*** Opening of Material for this task ***
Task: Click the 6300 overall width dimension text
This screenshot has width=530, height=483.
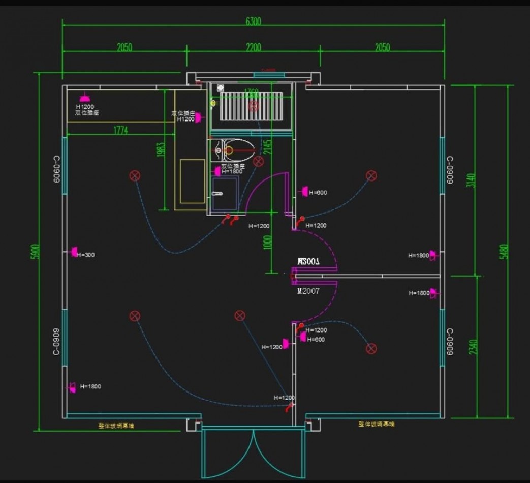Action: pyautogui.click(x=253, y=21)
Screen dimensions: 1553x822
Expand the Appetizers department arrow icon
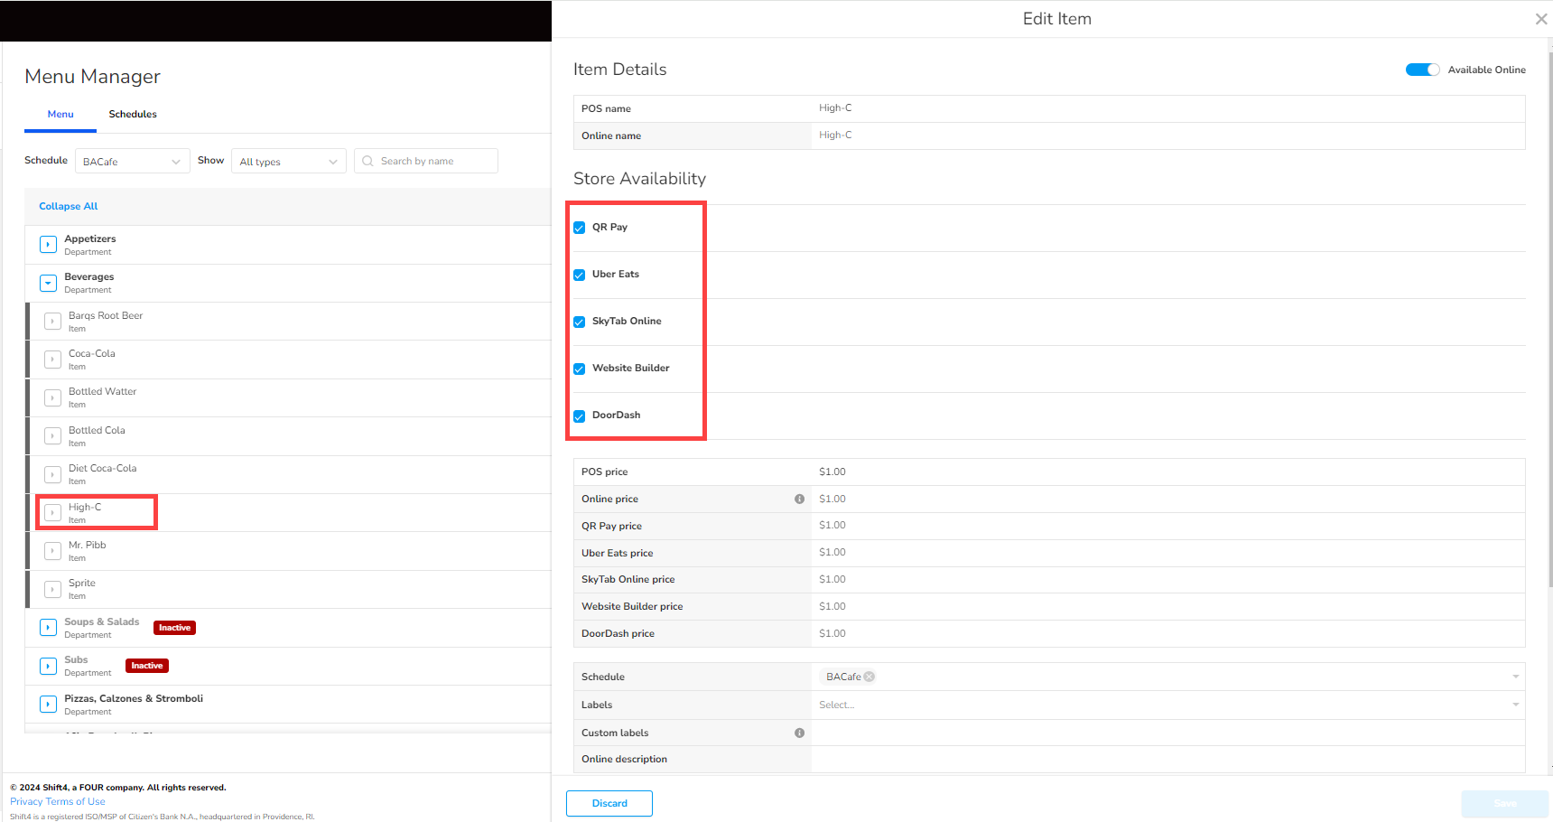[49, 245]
*** Close of Material for this task ***
→ **What to do**:
Return all the lines above exactly; none of the pictures should appear.

→ **Answer to this exercise**:
Task: Click the 6300 overall width dimension text
This screenshot has width=530, height=483.
Action: pyautogui.click(x=253, y=21)
Screen dimensions: 1553x822
Expand the Appetizers department arrow icon
[49, 245]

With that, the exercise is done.